Exercise: Give back exactly the first lines of the entries below, through the line with "You are a computer-use agent. The".
[Start of section]
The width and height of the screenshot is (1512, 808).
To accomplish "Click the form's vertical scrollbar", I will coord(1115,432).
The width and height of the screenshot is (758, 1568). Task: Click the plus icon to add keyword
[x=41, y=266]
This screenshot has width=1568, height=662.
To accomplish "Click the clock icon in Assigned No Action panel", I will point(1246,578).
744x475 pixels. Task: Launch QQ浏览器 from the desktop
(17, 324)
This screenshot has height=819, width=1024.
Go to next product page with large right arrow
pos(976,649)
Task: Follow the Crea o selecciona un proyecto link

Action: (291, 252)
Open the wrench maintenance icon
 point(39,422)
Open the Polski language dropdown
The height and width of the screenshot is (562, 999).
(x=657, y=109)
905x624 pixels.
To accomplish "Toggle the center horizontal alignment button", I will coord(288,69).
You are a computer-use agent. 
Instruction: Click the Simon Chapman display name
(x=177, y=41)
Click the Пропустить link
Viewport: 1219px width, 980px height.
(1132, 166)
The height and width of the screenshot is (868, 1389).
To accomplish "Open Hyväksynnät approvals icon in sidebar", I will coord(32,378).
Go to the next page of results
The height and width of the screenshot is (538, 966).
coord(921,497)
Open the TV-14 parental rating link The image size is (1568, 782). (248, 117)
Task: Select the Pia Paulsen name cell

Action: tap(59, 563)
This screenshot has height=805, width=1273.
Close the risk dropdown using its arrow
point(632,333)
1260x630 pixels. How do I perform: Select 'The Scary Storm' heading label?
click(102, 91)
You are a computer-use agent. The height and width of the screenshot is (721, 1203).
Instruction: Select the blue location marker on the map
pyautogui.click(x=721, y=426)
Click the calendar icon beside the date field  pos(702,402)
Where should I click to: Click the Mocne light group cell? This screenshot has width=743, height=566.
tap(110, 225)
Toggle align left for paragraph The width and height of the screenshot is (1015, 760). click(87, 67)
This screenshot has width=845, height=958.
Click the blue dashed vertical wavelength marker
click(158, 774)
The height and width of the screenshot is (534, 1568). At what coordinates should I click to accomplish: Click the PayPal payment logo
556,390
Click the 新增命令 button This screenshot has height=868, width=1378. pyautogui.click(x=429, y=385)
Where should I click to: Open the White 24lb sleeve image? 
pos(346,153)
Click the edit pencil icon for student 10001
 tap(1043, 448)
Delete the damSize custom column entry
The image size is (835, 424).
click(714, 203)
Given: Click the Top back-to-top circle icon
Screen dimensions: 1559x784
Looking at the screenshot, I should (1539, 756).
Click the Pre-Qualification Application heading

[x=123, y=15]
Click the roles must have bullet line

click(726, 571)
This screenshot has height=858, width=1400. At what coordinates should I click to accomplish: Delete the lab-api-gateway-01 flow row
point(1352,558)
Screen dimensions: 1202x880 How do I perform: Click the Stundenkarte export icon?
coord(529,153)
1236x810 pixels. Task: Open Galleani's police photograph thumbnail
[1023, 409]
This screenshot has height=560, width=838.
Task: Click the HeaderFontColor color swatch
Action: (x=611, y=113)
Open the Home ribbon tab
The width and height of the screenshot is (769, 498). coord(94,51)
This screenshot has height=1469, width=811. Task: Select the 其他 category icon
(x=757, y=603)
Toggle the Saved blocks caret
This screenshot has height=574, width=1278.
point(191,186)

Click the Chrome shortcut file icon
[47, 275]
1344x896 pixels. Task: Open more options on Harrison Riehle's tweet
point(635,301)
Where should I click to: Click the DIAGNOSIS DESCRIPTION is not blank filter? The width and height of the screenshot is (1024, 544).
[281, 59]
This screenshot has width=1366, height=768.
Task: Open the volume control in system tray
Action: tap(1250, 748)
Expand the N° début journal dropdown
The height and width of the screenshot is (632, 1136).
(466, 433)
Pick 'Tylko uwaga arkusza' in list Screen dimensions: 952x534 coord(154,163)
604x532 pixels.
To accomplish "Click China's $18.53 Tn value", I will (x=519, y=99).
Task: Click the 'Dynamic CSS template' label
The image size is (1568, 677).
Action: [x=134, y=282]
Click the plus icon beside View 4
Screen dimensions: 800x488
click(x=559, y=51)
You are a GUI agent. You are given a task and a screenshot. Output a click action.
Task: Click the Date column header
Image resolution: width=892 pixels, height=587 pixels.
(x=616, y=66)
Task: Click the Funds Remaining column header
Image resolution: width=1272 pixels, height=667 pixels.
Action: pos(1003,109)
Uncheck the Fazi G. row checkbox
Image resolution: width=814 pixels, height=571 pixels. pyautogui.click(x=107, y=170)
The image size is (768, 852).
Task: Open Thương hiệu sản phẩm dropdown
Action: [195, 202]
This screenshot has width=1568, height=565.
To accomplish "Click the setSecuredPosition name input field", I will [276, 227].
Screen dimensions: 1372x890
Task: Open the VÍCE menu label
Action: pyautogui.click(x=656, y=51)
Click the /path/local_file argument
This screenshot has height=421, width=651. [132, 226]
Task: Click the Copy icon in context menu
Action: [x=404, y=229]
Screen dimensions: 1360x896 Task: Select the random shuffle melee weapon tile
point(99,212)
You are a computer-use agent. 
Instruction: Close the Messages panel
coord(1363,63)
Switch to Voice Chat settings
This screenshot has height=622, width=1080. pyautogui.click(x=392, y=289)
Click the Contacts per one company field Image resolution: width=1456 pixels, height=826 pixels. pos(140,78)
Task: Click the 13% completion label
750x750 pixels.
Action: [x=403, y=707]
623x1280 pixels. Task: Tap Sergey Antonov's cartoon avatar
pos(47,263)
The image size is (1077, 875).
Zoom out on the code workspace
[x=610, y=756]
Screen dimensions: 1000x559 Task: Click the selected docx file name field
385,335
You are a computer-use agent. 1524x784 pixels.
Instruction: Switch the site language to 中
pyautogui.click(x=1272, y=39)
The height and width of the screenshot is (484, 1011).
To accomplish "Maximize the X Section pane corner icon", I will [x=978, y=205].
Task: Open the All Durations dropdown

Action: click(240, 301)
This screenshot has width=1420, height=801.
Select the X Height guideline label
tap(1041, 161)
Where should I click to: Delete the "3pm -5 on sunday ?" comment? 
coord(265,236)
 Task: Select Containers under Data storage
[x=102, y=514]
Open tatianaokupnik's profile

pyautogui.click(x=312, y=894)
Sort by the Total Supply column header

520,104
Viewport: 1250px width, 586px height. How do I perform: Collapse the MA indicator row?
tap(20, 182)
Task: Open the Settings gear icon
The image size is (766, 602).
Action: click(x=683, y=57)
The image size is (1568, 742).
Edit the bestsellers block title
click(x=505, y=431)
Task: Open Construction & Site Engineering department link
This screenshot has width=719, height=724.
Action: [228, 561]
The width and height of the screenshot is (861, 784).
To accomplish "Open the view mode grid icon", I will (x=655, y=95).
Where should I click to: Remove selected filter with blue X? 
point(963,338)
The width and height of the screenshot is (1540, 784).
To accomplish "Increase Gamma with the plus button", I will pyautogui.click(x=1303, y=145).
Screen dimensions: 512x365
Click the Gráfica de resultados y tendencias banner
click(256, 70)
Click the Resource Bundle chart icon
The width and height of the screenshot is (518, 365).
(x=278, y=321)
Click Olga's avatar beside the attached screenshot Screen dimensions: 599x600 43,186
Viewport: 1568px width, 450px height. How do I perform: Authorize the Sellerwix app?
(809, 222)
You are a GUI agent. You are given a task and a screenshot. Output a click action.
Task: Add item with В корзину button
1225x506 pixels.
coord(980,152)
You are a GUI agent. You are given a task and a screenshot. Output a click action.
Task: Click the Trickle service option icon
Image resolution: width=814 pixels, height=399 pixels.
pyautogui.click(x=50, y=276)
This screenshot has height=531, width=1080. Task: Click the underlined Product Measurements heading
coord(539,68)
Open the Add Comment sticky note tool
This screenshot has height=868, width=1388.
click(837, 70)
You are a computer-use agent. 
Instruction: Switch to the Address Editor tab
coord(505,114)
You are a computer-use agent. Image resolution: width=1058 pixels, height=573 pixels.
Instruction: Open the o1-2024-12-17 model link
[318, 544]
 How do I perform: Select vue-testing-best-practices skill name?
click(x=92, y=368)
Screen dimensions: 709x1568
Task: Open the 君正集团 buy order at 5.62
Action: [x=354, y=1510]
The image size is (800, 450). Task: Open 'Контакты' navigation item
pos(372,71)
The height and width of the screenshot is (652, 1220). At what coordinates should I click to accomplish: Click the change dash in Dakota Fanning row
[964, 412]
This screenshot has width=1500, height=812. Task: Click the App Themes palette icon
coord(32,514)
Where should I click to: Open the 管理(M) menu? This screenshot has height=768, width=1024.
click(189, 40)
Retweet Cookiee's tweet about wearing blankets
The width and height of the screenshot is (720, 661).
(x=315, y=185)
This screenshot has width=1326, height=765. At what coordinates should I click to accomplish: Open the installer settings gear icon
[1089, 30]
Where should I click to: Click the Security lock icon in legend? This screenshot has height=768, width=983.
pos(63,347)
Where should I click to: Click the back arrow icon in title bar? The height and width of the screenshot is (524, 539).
[End of section]
Task response:
The width and height of the screenshot is (1512, 808).
To accomplish "Click the form's vertical scrollbar", I will coord(1115,432).
The width and height of the screenshot is (758, 1568). Task: Click the plus icon to add keyword
[x=41, y=266]
This screenshot has width=1568, height=662.
To accomplish "Click the clock icon in Assigned No Action panel", I will point(1246,578).
744x475 pixels. Task: Launch QQ浏览器 from the desktop
(17, 324)
This screenshot has height=819, width=1024.
Go to next product page with large right arrow
pos(976,649)
Task: Follow the Crea o selecciona un proyecto link

Action: (291, 252)
Open the wrench maintenance icon
 point(39,422)
Open the Polski language dropdown
The height and width of the screenshot is (562, 999).
(x=657, y=109)
905x624 pixels.
To accomplish "Toggle the center horizontal alignment button", I will coord(288,69).
You are a computer-use agent. 
Instruction: Click the Simon Chapman display name
(x=177, y=41)
Click the Пропустить link
Viewport: 1219px width, 980px height.
(1132, 166)
The height and width of the screenshot is (868, 1389).
To accomplish "Open Hyväksynnät approvals icon in sidebar", I will coord(32,378).
Go to the next page of results
The height and width of the screenshot is (538, 966).
coord(921,497)
Open the TV-14 parental rating link The image size is (1568, 782). (248, 117)
Task: Select the Pia Paulsen name cell

Action: tap(59, 563)
This screenshot has height=805, width=1273.
Close the risk dropdown using its arrow
point(632,333)
1260x630 pixels. How do I perform: Select 'The Scary Storm' heading label?
click(102, 91)
You are a computer-use agent. The height and width of the screenshot is (721, 1203).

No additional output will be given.